= Cangwu Commandery =

Chinese commandery
Cangwu Commandery (蒼梧郡) was a Chinese commandery that existed from Han dynasty to Tang dynasty. Cangwu's territory was located in the modern provinces of Guangxi and Guangdong, with its capital at Guangxin (廣信), present-day Wuzhou.

==History==
Cangwu Commandery was established in 112 BC, when the Han dynasty annexed the Nanyue kingdom. In late Western Han period, it had a population of 24,739 households (146,160 individuals) in its 10 counties, namely Guangxin, Xiemu (謝沐), Gaoyao (高要), Fengyang (封陽), Linhe (臨賀), Duanxi (端谿), Fengcheng (馮乘), Fuchuan (富川), Lipu (荔蒲), Mengling (猛陵). During the Eastern Han period, a new county, Zhangping (鄣平), was added. The population in 140 AD was 111,395 households (466,975 individuals).

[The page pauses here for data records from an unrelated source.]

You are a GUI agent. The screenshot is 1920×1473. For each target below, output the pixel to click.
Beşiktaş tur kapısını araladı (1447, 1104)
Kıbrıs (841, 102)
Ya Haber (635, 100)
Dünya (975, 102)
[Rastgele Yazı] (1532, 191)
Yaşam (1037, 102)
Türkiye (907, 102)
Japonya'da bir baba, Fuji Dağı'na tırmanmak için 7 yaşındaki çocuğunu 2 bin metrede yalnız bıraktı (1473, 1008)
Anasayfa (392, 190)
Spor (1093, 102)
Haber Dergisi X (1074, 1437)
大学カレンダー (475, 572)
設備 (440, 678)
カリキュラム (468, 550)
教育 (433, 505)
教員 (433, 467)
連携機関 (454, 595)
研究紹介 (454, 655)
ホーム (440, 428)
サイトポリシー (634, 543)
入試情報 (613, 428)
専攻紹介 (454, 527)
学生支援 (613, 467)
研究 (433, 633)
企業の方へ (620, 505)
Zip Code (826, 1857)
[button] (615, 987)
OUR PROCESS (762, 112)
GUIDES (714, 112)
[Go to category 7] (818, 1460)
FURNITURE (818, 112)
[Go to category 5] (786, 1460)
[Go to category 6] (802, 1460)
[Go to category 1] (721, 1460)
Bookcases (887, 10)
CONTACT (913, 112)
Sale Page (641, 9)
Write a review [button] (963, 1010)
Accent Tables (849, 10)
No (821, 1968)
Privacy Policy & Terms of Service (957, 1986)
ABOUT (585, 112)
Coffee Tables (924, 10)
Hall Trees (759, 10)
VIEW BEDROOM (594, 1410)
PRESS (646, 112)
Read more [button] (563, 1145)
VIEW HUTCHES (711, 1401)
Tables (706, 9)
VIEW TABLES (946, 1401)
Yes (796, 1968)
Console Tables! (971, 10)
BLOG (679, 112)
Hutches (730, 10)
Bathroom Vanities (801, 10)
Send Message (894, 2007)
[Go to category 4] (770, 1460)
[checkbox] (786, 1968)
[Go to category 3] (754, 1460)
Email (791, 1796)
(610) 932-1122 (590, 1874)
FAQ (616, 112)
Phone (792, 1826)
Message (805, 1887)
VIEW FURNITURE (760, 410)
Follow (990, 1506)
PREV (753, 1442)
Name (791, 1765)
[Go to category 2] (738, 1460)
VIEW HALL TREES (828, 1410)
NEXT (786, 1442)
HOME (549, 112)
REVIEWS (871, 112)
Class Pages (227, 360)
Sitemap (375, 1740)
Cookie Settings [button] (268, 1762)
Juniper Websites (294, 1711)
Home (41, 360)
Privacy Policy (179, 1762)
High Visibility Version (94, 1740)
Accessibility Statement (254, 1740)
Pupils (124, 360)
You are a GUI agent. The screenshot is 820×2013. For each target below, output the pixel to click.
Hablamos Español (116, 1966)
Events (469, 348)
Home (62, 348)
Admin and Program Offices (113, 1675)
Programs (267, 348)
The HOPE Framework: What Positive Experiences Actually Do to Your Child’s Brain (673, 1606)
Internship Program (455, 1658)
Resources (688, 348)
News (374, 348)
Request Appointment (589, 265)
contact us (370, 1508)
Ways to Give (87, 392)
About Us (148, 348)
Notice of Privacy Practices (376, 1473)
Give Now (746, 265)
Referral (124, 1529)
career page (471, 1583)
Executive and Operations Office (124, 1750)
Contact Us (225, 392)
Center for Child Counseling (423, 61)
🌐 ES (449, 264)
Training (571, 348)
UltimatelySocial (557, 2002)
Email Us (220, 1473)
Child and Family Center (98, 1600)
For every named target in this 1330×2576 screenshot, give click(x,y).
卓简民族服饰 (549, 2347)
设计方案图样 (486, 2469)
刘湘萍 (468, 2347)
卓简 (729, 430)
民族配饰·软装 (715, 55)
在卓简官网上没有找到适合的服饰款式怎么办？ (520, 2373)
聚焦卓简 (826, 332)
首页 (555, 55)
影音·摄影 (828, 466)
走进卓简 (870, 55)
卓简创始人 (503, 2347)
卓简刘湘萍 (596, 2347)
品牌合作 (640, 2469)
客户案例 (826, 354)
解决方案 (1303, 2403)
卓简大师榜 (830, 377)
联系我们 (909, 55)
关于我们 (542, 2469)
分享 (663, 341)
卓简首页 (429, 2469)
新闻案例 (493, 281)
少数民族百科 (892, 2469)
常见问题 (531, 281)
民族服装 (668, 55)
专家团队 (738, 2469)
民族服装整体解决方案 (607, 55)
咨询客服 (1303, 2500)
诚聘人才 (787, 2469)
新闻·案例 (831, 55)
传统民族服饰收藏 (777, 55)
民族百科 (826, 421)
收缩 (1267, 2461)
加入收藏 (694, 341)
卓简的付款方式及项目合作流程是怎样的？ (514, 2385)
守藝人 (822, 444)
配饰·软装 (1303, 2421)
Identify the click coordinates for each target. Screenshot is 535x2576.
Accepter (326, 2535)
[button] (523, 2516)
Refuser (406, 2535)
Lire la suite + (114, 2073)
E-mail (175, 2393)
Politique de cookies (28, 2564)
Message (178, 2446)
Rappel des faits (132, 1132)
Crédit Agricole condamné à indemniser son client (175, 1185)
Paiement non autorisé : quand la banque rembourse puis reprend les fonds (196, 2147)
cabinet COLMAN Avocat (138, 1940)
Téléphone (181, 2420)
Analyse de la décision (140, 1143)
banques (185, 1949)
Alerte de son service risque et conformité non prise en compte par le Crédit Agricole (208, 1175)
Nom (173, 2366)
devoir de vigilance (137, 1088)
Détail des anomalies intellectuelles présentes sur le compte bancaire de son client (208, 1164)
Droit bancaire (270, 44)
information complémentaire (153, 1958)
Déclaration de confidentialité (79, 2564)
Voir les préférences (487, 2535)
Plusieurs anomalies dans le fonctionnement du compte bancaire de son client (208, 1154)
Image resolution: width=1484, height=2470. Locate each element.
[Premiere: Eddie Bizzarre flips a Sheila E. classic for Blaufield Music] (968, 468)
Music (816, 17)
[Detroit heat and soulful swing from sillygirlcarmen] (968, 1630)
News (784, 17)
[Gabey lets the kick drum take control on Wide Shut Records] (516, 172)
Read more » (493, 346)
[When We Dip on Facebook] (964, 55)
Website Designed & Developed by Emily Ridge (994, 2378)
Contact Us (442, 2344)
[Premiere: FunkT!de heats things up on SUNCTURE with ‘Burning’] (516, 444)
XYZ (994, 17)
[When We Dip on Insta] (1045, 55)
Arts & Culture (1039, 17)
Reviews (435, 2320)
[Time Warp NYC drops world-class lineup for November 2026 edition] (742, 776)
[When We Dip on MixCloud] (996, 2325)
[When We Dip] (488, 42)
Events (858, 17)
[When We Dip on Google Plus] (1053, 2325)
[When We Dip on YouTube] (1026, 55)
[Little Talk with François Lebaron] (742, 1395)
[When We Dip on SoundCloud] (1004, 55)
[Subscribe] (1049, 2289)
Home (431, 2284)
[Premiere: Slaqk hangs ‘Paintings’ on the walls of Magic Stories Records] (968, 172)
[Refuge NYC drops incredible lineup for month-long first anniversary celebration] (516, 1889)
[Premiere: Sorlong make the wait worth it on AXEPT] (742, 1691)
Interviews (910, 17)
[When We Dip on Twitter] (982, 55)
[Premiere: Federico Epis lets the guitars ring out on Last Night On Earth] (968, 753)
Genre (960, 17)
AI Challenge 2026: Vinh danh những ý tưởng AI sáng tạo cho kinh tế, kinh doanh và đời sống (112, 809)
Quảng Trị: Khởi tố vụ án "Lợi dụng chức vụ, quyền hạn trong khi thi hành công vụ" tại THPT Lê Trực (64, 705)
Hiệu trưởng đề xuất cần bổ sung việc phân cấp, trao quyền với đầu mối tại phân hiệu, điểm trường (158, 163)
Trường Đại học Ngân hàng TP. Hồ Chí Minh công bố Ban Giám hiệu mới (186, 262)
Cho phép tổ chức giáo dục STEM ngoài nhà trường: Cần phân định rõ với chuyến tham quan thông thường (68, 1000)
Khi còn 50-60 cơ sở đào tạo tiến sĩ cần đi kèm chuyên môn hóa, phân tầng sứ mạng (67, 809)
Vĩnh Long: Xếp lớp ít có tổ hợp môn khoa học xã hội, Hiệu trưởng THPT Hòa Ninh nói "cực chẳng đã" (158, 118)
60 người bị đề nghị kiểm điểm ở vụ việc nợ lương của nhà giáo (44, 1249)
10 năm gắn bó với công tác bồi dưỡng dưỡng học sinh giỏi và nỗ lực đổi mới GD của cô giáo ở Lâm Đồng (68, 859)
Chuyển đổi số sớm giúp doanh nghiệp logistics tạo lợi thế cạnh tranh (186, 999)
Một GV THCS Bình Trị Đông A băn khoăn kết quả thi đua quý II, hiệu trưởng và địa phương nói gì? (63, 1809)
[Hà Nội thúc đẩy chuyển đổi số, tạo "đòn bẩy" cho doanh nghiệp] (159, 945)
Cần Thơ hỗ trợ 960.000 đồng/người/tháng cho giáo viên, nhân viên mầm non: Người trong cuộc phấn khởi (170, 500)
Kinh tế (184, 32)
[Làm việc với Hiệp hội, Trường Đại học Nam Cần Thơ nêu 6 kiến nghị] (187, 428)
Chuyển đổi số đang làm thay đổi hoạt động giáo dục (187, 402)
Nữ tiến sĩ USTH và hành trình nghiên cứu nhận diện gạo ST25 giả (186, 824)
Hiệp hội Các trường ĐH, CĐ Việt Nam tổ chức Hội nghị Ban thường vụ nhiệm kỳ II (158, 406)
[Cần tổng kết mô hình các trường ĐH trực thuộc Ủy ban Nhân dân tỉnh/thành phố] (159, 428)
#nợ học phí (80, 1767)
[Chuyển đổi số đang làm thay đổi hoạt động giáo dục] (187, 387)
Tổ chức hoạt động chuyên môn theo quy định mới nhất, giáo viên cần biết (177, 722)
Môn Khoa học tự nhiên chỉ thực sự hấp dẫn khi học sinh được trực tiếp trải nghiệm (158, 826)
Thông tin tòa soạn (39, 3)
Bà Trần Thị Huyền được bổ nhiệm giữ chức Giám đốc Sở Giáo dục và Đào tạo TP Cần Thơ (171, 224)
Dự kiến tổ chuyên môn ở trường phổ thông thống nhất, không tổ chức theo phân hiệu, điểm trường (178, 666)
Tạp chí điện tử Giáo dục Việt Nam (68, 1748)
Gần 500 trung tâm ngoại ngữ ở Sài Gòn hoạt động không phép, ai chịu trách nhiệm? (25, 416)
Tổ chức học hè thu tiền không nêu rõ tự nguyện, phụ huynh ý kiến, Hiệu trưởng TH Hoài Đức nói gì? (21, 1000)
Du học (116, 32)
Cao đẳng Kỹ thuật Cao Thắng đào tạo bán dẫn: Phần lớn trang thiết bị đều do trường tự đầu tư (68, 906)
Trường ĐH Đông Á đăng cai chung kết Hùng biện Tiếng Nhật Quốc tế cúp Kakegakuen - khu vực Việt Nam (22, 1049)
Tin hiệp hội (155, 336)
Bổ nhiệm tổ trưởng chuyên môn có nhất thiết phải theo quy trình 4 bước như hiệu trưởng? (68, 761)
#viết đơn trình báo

During the Three Kingdoms, Cangwu was part of Eastern Wu, and a number of counties were created in this period. In 226, a new commandery, Linhe, was split off from Cangwu. When Jin dynasty unified China in 280, Cangwu consisted of 12 counties and recorded a population of 7,700 households.

During the reign of Emperor Mu of Jin, three more commanderies – Jinkang (晉康), Xinning (新寧) and Yongping (永平) – were created on the lands of Cangwu. In 464, the population was 4,547 households (17,710 individuals). The commandery was abolished when the Sui dynasty conquered the Chen dynasty.

In Sui and Tang dynasties, Cangwu Commandery was an alternative name of Feng Prefecture, later renamed Wu Prefecture in 621. The commandery consisted of 3 counties, and had a population of 1,290 households in 741.